The implementation is just what you'd expect from the Germans. Everything runs on time, and equipment is smooth and quiet. Even in remote areas there are lighted dot matrix signs counting down the minutes until the arrival and departure of any train using the track. You always know where you are, what direction you're pointed, and when your ride will be there. Clearly some substantial resources have been poured into this system, and the result is a public transit system that many people prefer to driving their cars. There are enough trains that with maybe a single train change you can get anywhere in town without too much walking, and they are comfortable, reliable and not very expensive. And because they had a good transportation system developed early, the town has grown up around the rail lines. What a concept.

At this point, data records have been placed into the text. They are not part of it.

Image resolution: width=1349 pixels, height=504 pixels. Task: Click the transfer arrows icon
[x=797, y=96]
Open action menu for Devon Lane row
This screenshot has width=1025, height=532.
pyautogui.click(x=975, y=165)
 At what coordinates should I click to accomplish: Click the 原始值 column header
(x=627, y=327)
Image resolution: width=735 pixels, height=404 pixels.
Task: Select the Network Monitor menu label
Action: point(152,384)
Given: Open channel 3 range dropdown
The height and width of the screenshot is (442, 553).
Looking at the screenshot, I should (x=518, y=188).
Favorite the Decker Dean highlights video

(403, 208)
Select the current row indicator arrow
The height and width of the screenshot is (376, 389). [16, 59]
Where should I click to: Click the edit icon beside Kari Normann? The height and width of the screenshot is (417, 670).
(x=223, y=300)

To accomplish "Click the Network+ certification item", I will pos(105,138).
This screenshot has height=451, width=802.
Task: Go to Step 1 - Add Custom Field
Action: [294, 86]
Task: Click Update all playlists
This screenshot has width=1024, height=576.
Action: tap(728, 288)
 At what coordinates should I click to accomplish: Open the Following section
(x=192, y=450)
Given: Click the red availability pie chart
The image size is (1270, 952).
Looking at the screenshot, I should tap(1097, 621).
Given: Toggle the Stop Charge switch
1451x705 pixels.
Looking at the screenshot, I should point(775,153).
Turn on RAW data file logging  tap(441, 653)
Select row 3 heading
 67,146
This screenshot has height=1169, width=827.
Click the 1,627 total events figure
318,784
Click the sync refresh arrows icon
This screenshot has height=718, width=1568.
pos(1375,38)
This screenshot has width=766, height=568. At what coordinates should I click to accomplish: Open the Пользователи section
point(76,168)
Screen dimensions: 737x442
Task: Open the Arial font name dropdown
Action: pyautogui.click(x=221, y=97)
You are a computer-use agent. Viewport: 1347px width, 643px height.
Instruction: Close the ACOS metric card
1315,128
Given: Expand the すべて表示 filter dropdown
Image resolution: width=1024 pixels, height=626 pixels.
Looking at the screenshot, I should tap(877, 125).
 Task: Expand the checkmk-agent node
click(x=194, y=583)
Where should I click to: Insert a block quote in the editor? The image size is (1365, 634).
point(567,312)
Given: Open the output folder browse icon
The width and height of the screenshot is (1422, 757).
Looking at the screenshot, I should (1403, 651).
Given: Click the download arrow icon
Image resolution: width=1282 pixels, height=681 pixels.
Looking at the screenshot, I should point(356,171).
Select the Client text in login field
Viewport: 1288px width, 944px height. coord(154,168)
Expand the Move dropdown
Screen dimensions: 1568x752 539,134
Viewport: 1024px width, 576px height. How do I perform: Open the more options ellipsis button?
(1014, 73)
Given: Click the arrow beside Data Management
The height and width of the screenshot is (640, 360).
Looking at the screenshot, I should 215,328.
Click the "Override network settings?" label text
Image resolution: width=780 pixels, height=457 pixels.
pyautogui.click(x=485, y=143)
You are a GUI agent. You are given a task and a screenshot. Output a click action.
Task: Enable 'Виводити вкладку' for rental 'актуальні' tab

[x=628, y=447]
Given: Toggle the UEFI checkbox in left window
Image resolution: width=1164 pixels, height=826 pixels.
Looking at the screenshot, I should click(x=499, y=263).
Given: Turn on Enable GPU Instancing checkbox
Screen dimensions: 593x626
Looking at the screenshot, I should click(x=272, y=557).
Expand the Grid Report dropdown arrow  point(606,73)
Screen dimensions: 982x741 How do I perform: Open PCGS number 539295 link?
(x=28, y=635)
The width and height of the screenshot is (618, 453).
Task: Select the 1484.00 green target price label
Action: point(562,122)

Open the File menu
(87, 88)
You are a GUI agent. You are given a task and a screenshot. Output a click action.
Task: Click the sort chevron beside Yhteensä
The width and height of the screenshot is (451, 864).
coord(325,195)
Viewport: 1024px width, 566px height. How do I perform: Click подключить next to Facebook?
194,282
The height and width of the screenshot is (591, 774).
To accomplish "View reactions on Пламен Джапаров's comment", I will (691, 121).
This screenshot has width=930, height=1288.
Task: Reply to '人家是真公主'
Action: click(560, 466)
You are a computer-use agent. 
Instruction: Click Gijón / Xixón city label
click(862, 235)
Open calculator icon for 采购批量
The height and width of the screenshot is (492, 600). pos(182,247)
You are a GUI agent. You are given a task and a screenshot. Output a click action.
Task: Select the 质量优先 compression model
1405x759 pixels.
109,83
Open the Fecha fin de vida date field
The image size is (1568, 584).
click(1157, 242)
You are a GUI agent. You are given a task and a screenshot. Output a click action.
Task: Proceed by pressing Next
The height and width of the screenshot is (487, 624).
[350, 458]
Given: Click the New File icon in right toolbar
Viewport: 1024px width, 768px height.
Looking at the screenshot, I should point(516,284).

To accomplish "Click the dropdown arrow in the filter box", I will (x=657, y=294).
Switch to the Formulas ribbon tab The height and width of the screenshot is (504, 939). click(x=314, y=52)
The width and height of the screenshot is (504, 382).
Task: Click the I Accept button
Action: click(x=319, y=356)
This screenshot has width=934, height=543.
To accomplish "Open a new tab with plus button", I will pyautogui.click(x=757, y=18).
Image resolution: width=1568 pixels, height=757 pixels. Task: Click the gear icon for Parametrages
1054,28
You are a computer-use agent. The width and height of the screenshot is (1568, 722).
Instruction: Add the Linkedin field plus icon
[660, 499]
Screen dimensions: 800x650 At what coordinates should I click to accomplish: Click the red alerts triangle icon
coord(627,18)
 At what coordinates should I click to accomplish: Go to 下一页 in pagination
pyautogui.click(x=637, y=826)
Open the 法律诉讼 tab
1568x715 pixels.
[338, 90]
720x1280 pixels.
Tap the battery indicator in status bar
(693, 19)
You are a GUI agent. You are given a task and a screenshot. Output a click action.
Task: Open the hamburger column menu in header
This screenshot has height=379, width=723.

|Fun to contrast this photo with a similar one from my first visit here nearly three years ago. The number of love locks has grown 10-fold.|
Between rides I spent some time walking from train to train, and hopped off some distance from the hotel and walked back, snapping pictures of odds and ends as I went.
|One of Cologne's many museums; this one, I think, a city history museum.|
|A forlorn little beer garden sitting fallow for the cold months.|
|Lunch on the street; a, um, currywurst bar!|
Tomorrow: back to Dubai and on to Hong Kong.